É interessante escrever artigos ou comentar artigos com rito ideológico. Pelo que eu (não) sei o Presidente de Honduras, senhor Zelaya, não encontrou guarida no Congresso Nacional, tão pouco na Suprema Corte, nas suas pretensões de continuar no Governo. Aqui não se comenta a atuação dessas duas Casas do Governo do Estado de Honduras, que me parece fazem parte do chamado estado democrático. Valem ou não valem as decisões do Congresso e da Suprema Corte Hondurenhas?
Sou mais socialista do que muita gente que se diz defender o Estado Democrático de Direito, na óticas de suas conveniências.

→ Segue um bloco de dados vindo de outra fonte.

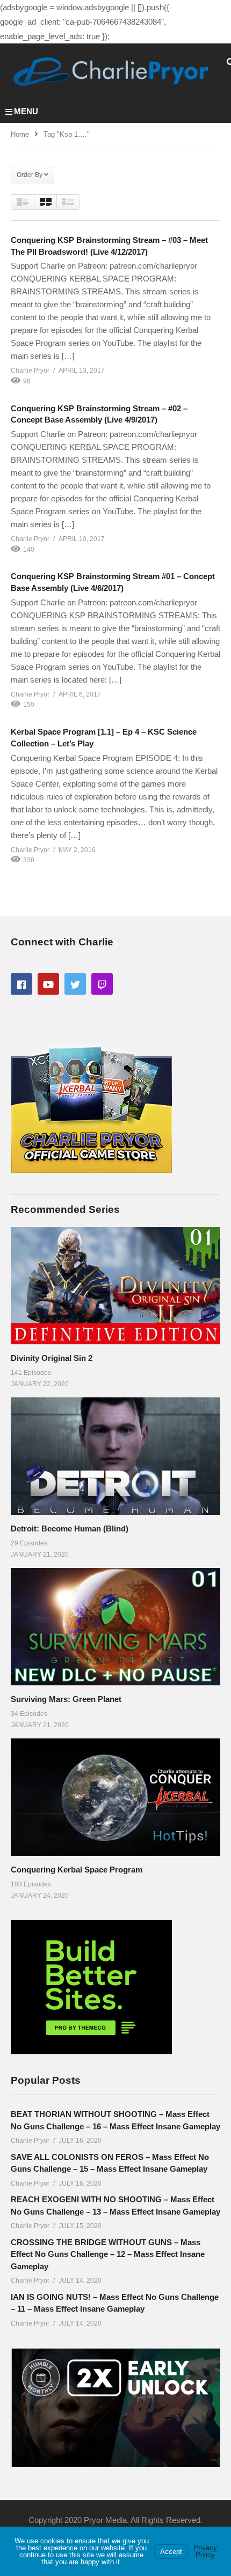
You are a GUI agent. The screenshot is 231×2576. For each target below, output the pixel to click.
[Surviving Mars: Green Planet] (115, 1626)
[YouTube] (48, 984)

Veja o caso do senhor Fernando Collor perdeu o mandato, eleito democraticamente, e teve os seus direitos políticos suspensos por oito anos, tudo isso dentro das normas constitucionais.
Será que a Constituição por uns e não para outros?
Não conheço os atuais governantes de Honduras, mas por aqui jamais ouví qualquer pronunciamento deles.
Absolutamente não sou de "direita" realço, entretanto as ideologias já estão ultrapassadas, o que importa, hoje em dia, é a defesa incondicional dos direitos de todos.
Hélio Mendes Cazuquel, Presidente da FUNDAÇÃO INSTITUTO DE DIR3ITOS HUMANOS.